The performance data quoted represents past performance. Past performance is not a guarantee of future results. Investment return and principal value of an investment will fluctuate so that an investor's shares, when redeemed, may be worth more or less than their original cost. Performance may be lower or higher than performance data quoted. Please call 800.826.2333 or visit vaneck.com for performance current to the most recent month ended.

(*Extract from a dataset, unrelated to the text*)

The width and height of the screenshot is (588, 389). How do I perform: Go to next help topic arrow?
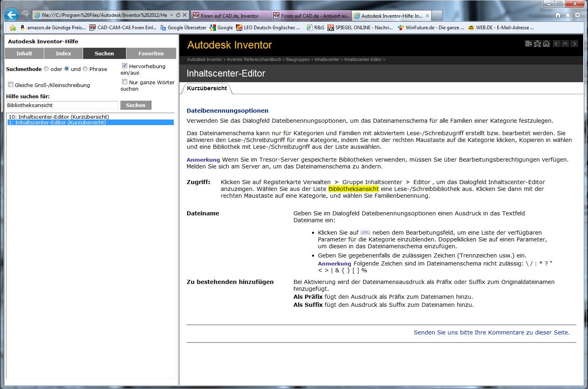574,44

CLOB’s gross expense ratio is 0.45% and the total expense ratio is 0.45%. Van Eck Associates Corporation (the “Adviser”) will pay all expenses of the Fund, except for the fee payment under the investment management agreement, acquired fund fees and expenses, interest expense, offering costs, trading expenses, taxes and extraordinary expenses. Notwithstanding the foregoing, the Adviser has agreed to pay the offering costs until at least May 1, 2026. “Other Expenses” have been restated to reflect current fees.
Market Update
CLOs generated positive returns across the capital stack in September and total returns were positive for the asset class for the 30th consecutive month. Positive sentiment was helped by the Federal Reserve, which cut interest rates by a quarter-point as a precautionary measure. This was done even as the economy was growing faster than expected, thanks to strong consumer spending. Investor demand remained steady, with CLO ETFs reporting $1.7bn inflows. CLO ETFs have seen 20 consecutive weeks of inflows and total CLO ETF AUM surpassed $34bn. US Treasury rates were mixed with 5-year yields backing up 5 basis points (bp) to end the month at 3.74% while 10-year yields rallied 8bp to end the month at 4.15%.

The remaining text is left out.